Thursday, November 12, 2009

DevLearn 2009 - Web 2.0 and Performance: What's working for Google employees

The last session I attended today was by Julia Bulkowski and Erika Grouell from Google about how they're leveraging Web 2.0 technologies to help drive performance in their company. Again, nothing new given that Google's products are all free for public use. This said, it was a great reinforcement of how much you can do with just one integrated (single sign-on suite).

Key Takeaways

  • Culture is key to adoption of Web 2.0 technologies.Google and ThoughtWorks have very unique cultures that are geared towards rapid technology adoption, minimal access barriers and hierarchy and a lot of companies still need to figure out the best structure to make Enterprise 2.0 adoption succeed.
  • A clever use of blogs and discussion forums: Practicing and reviewing transactional skills like writing and email communication.
  • A clever use of Google Code Labs: Leverage fellow software developers to learn a programming language. Use Google Code labs to provide code snippets to learn practical styles and patterns of programming.
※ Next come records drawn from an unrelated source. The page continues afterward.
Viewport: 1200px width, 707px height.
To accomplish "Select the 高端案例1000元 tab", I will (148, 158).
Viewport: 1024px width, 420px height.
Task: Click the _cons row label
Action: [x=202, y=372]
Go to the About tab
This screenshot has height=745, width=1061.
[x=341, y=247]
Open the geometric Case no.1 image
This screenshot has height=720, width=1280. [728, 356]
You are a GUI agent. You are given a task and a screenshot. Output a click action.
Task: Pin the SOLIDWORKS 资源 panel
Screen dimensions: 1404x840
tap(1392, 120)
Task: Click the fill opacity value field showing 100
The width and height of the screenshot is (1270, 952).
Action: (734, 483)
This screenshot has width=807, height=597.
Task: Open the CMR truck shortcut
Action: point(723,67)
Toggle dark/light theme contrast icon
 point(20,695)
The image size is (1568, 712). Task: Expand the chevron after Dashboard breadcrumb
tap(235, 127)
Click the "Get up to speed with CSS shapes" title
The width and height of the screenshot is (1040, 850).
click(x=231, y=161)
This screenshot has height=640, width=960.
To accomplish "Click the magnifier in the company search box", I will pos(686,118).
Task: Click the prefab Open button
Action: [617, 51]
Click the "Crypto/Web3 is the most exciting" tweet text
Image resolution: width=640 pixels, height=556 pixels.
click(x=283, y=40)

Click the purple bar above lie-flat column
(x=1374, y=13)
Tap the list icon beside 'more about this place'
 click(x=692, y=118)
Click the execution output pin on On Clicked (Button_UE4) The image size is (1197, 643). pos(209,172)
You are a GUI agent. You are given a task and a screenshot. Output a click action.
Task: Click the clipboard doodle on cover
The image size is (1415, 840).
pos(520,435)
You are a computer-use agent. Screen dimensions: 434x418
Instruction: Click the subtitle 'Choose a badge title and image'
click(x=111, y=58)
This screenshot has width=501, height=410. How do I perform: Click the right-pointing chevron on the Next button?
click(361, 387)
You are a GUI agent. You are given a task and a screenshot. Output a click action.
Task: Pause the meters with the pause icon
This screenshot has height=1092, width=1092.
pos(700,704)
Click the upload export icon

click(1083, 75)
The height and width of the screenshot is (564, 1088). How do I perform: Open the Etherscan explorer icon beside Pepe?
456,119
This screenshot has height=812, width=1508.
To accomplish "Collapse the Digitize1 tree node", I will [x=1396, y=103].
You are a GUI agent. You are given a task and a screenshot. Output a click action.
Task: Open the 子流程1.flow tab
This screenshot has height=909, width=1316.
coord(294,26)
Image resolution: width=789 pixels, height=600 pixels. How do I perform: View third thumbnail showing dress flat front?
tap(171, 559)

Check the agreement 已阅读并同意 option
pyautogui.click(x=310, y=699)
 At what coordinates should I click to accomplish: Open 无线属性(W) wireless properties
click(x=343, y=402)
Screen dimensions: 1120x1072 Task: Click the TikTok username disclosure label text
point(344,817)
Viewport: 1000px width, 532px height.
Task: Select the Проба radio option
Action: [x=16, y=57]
Very wiki like, especially with revision history and crowdsourced descriptions. This makes experts visible and lets new developers ramp-up quicker.
  • A clever way of sharing instructional resources: Create a Google Wave and embed it into your class homepage. People can discuss the problem amongst themselves, but at the same time make a private submission to the instructor if this was an assignment, test, etc.
  • A clever use of online photo and video sharing: Sharing howto's, tips, screencasts, tutorials. Take a look at YouTube's Google Apps Channel. As a social tool as well, users can create their own tutorials, etc and they could do videos of themselves doing presentations and get feedback from each other.
  • Clever way of preparing for a session, panel discussion, conference talk: Use Google Moderator so participants can brainstorm questions for the session. Helps you prepare as a speaker as well.
  • Providing Web 2.0 services in the enterprise is a way of reducing your risk. If you don't, people will in any case use these tools outside and then you don't have any control and have in a way increased your own risk!

1 comments:

Julia said...

Hi Sumeet,
Thanks for the great summary of our session! We appreciate your participation.